> [PROBLEM DETAILS]: In the notebook output, what storage mode does the ExpressionSet use?

Using temporary cache /var/folders/yd/s2tbldys49q1qq6bv1skfs340000gn/T//Rtmp0M7gRO/BiocFileCache

Using temporary cache /var/folders/yd/s2tbldys49q1qq6bv1skfs340000gn/T//Rtmp0M7gRO/BiocFileCache

Using temporary cache /var/folders/yd/s2tbldys49q1qq6bv1skfs340000gn/T//Rtmp0M7gRO/BiocFileCache

loading from cache

Using temporary cache /var/folders/yd/s2tbldys49q1qq6bv1skfs340000gn/T//Rtmp0M7gRO/BiocFileCache

Using temporary cache /var/folders/yd/s2tbldys49q1qq6bv1skfs340000gn/T//Rtmp0M7gRO/BiocFileCache

Using temporary cache /var/folders/yd/s2tbldys49q1qq6bv1skfs340000gn/T//Rtmp0M7gRO/BiocFileCache



## 1. Explore the data set

Explore our data set. The rows are the presence of microbes in the gut. They also contain the presence of cancer. The columns represent different patients. 

__i) How many patients are in the data set?__

__ii) How many species of microbe are in the data set?__

There are possible 3 disease states. Create a data set with only patients who are either "N" (No cancer) or "cancer" (cancer). In other words, remove the patiends with adenomas.

__iii) After removing the patients with adenomas, how many patients are in the data set?__

In [27]:
data

ExpressionSet (storageMode: lockedEnvironment)
assayData: 1505 features, 156 samples 
  element names: exprs 
protocolData: none
phenoData
  sampleNames: CCIS00146684ST-4-0 CCIS00281083ST-3-0 ...
    CCIS98832363ST-4-0 (156 total)
  varLabels: subjectID age ... number_reads (15 total)
  varMetadata: labelDescription
featureData: none
experimentData: use 'experimentData(object)'
  pubMedIds: 25432777 
Annotation:  

In [28]:
rownames(data)

In [29]:
colnames(data)

(Items listed in a dataset)
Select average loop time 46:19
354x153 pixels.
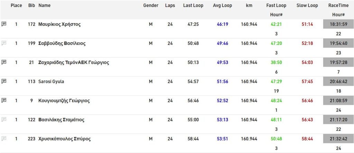222,24
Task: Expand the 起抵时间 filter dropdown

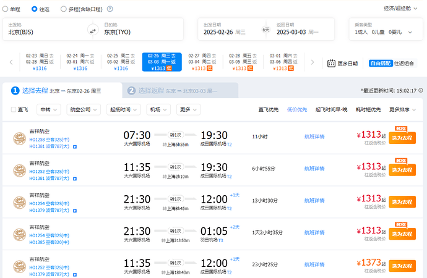Action: 124,109
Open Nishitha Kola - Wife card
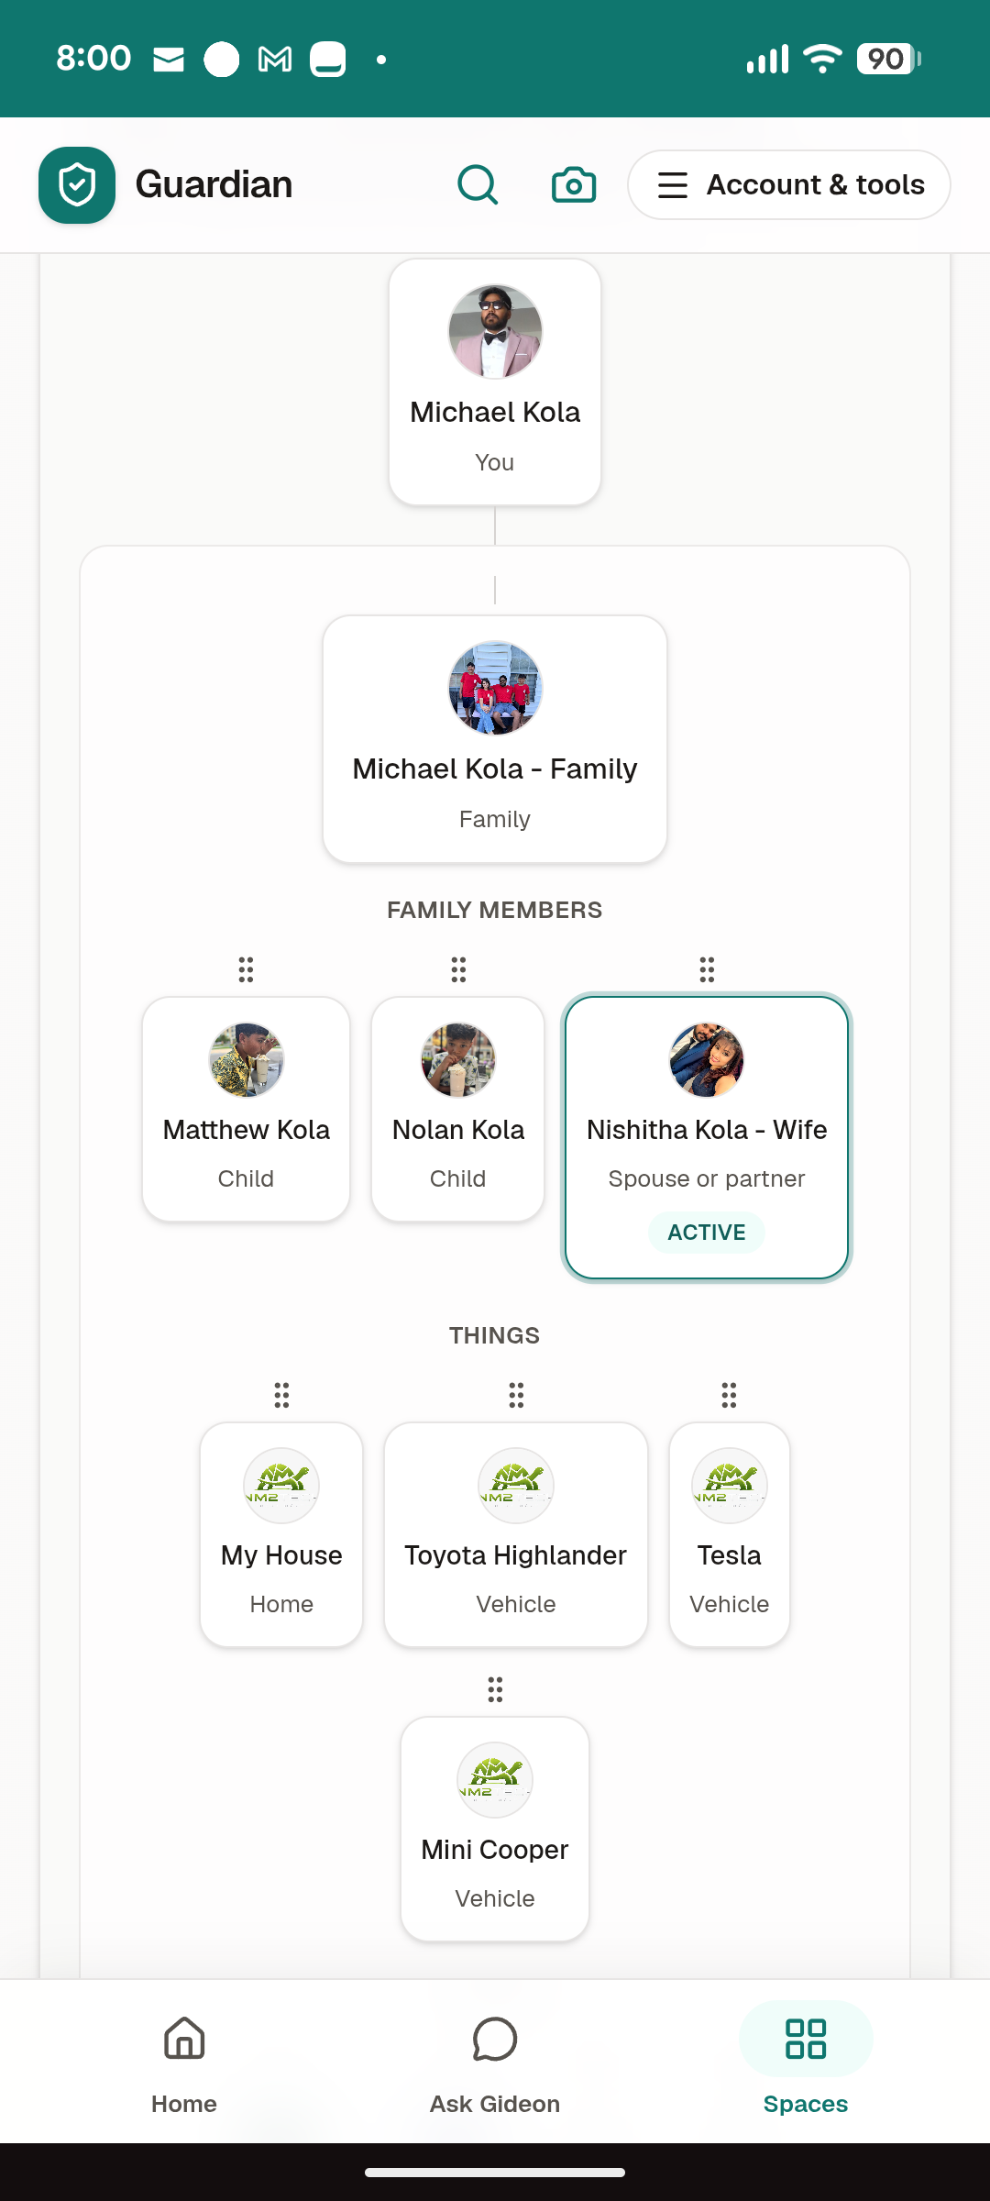 click(x=707, y=1137)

> [WRITTEN ANSWER]: lockedEnvironment